“Knock Knock”. I was already up but Leonard wanted another tip. I struggled to put some trousers on and went to the door. My half naked self met Leonard’s half naked self. “Yes”
“your early morning call, sir”.
“Thank you”, I said, being as polite as I could at 5:30 in the morning. At least I had settled the bill the night before. I didn’t want to have the hassle over the laundry bill when I had a plane to catch.
I hurriedly washed and got fully dressed, did the usual rigorous routine, Passport, bags, keys, wallet, cheques, passport, cheques, keys, wallet, passport, wallet, hotel room key, passport, wallet, malaria tablets, wallet, keys, airline tickets, passport, wallet.
When I was entirely certain that no matter how many times I was going to check, something was going to be left behind, and at least ensuring that it wasn’t something that would prevent me from getting out of the country and back to the UK, I locked the hotel room door, panicked, went back in and did a final check under the bed, and then lugged the suitcase up the few steps to the lobby.

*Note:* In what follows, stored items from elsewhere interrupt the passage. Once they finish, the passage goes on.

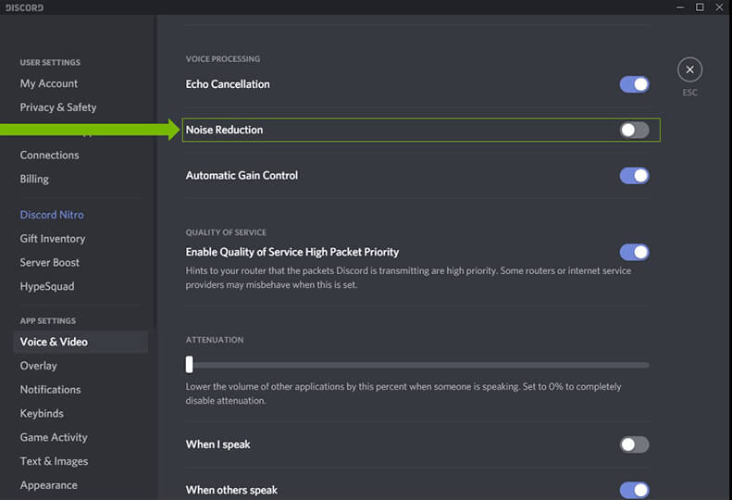Open the Discord Nitro page
The width and height of the screenshot is (732, 500).
(52, 215)
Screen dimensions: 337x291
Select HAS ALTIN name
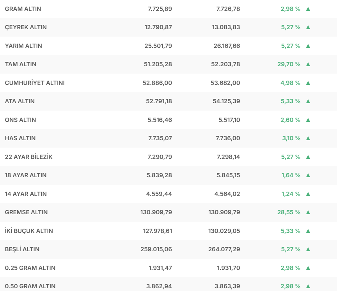pos(20,138)

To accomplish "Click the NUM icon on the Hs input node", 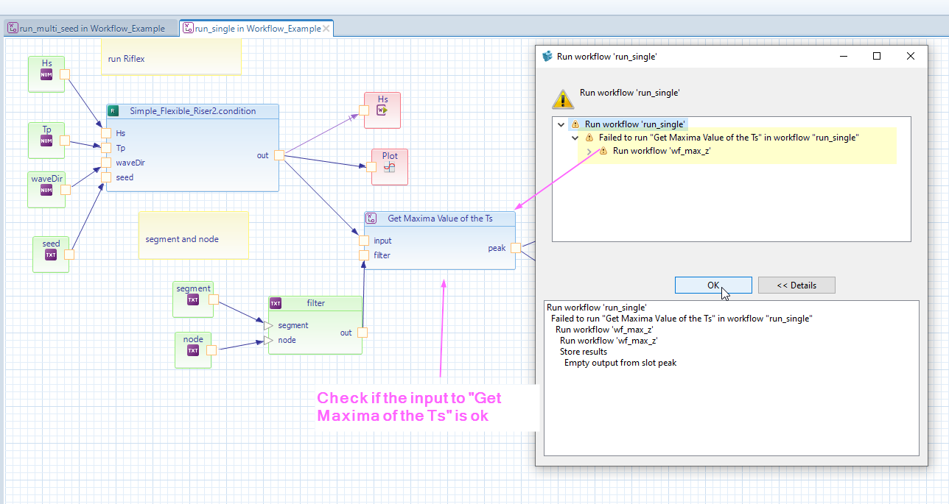I will point(46,74).
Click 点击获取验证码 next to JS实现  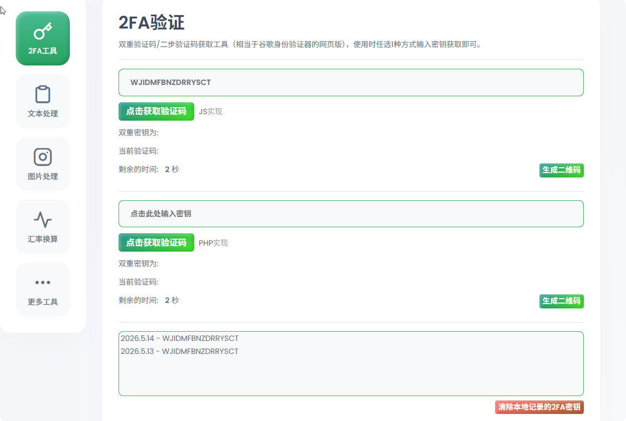(156, 111)
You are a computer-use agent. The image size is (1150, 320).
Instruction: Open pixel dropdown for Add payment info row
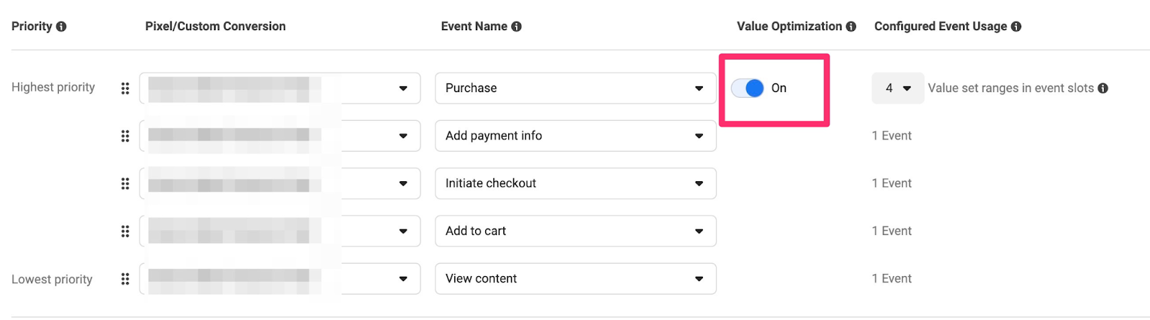pyautogui.click(x=280, y=136)

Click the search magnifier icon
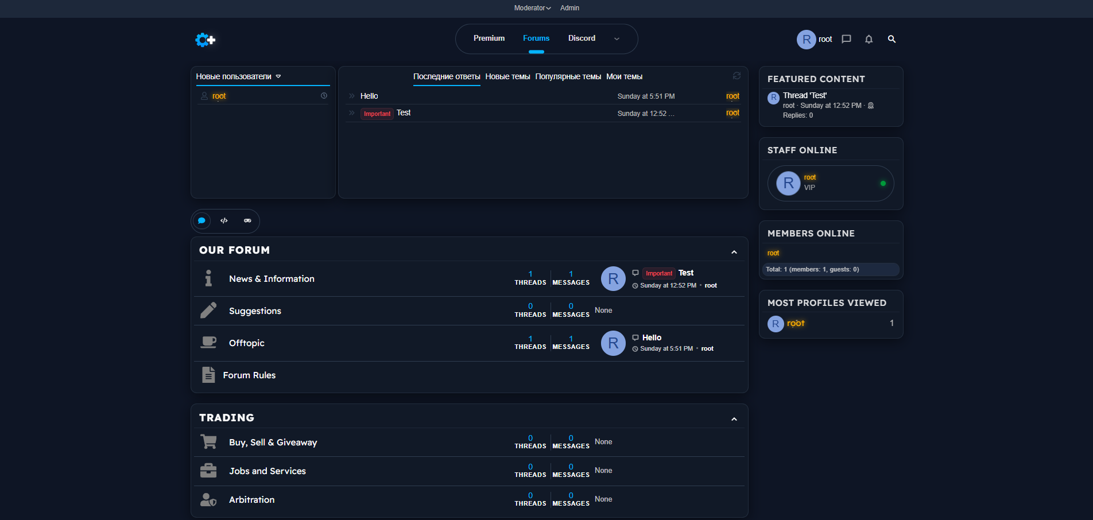892,39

Leonard had kindly put on the TV for me while I waited for the driver. It seems to all Africans that we actually enjoy watching CNN. Little do they know that I would rather have a large hole drilled into my head while Tammy Winette is being played the background, but they don’t seem to care. Perhaps they enjoy passing on this sort of torture. The problem with CNN is that it is so in your face that when there is little else to distract your attention you are irresistibly drawn towards it. And despite the fact that in the twenty repetitions of the same news story you get in twenty minutes, they manage not to convey any news whatsoever, you still watch hoping that something new might come on.
It was only a matter of a few moments before the driver arrived at the Aqua Lodge in Kigoma, western Tanzania, where I had been working on the Lake Tanganyika Biodiversity Project. I had been very efficient and booked an Air Tanzania flight from Kigoma to Dar es Salaam, my next port of call, while I was still in the UK. It left at a civilized time of day and, via Tabora, reached Dar es Salaam in a couple of hours.